И она послушно пошла наверх, а он остался у камина. В спальню он поднялся лишь после полуночи. Из-под двери Амадея пробивался тонкий золотой лучик света, отчетливо видимый на темном потертом ковре в коридоре; в комнате у него было тихо. Ладислас некоторое время постоял перед этой закрытой дверью в полной темноте, видя у своих ног лишь эту светлую полоску и изо всех сил стараясь сдержаться и не окликнуть брата. А по другую сторону двери Амадей сгорбился над разбросанными по письменному столу листами бумаги, мучительно подыскивая нужное слово; им владело сейчас какое-то странное, лишенное эмоций возбуждение. Творческий экстаз. Он наконец получил от Дживаны то, что ему было так необходимо, — нервное напряжение, порожденное тяжким, нетерпеливым и опасным желанием, которое он задушил в самом зародыше; именно в таком состоянии ему всегда писалось лучше всего. Как только Ладислас после ужина ушел в горы, Амадей тоже решительно встал и, оставив Дживану в гостиной, поднялся в свою комнату, злой от стыда и презрения к самому себе. Он сразу же сел за стол, намереваясь написать письмо — все равно кому, туда, в Красной, куда он должен поскорее уехать, убраться из этого дома во что бы то ни стало. Затачивая перо, он вдруг почувствовал, как в мозгу его рождаются слова, эти слова движутся, останавливаются и наконец выстраиваются в нужном порядке: «Здесь, у развалин башни, конец пришел надеждам… В обители отчаяния принц… И в башне той, что на краю надежды возвышалась…» Выстроившиеся было слова то и дело разбредались в разные стороны, рисунок их все время менялся, но смысл был прежним и заполнял собою весь мир, точно гулкое эхо в горах, и Амадей, слепо ткнув наполовину заточенным пером в чернильницу, принялся писать, царапая бумагу, вычеркивая слова, сажая кляксы, умело и профессионально ведя бой с собственной фантазией, этим гением-искусителем, — так ведет себя борец, вышедший в круг, чтобы непременно одержать победу.
В течение четырех дней он практически не выходил из своей «кельи», однако когда он все же спускался вниз, чтобы поесть, то оказывалось, что он пребывает в прекрасном расположении духа, но чрезвычайно рассеян, отвечает на вопросы невпопад и ест все подряд, что бы перед ним ни поставили. Поев, он снова уходил к себе и садился за работу. На четвертый день, уже поздним вечером Амадей вошел к брату в кабинет — холодный закуток, где Ладислас обычно возился со счетами и прочими документами.

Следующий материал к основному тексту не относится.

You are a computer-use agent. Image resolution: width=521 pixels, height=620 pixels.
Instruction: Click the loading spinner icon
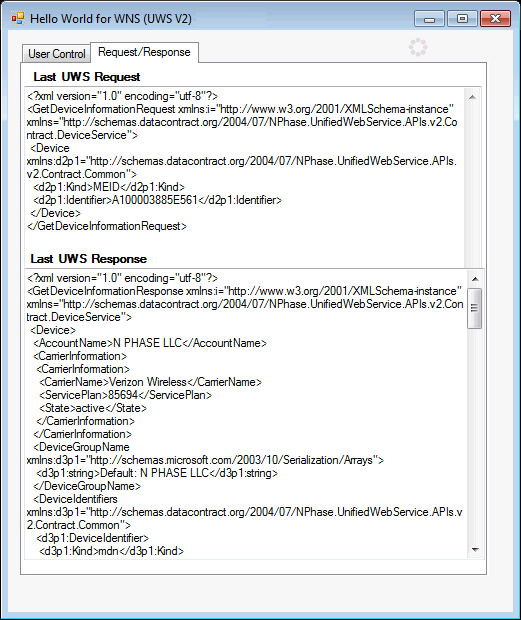[x=418, y=47]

— Можешь мне полчаса уделить?
— Входи. Меня от этого уже тошнит!
— А что это?
— Налоговые квитанции. Я уже третий год подряд обращаюсь в Ракаву за разъяснениями, а они в ответ присылают мне все те же дурацкие бумажонки, которые получают от чиновников из Красноя. Неужели они, например, считают, что наши крестьяне станут платить этот новый налог на дома? Неужели им так хочется крови? Ну так кровь довольно скоро и прольется, если Генеральные штаты не внесут в налоговую систему соответствующих изменений!
— Господи, и здесь то же самое!..
— Все революции порождены налогами. Для того, чтобы это узнать, не нужно ездить в столицу, — с усмешкой заметил Ладислас, подшучивая то ли над братом, то ли над самим собой. — А что это ты мне принес?